1. Describe some of the trade-offs faced by each of the following:
a. a family deciding whether to buy a new car
b. a member of Congress deciding how much to spend on national
parks
c. a company president deciding whether to open a new factory
d. a professor deciding how much to prepare for class
e. a recent college graduate deciding whether to go to graduate school
2. You are trying to decide whether to take a vacation. Most of the costs of
the vacation (airfare, hotel, and forgone wages) are measured in dollars,
but the benefits of the vacation are psychological. How can you compare
the benefits to the costs?
3. You were planning to spend Saturday working at your part-time job, but a
friend asks you to go skiing. What is the true cost of going skiing? Now
suppose you had been planning to spend the day studying at the library.

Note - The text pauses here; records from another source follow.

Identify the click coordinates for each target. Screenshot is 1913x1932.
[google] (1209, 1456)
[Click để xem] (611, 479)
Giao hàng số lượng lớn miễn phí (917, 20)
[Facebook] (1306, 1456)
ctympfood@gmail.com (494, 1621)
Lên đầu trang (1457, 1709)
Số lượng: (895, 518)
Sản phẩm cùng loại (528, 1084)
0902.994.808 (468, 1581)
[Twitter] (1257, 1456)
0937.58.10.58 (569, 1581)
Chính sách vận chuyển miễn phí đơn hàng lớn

What is the cost of going skiing in this case? Explain.
4. You win $100 in a basketball pool. You have a choice between spending
the money now and putting it away for a year in a bank account that pays
5 percent interest. What is the opportunity cost of spending the $100
now?
5. The company that you manage has invested $5 million in developing a
new product, but the development is not quite finished. At a recent
meeting, your salespeople report that the introduction of competing
products has reduced the expected sales of your new product to $3
million. If it would cost $1 million to finish development and make the
product, should you go ahead and do so? What is the most that you should
pay to complete development?
6. A 1996 bill reforming the federal government's antipoverty programs
limited many welfare recipients to only 2 years of benefits.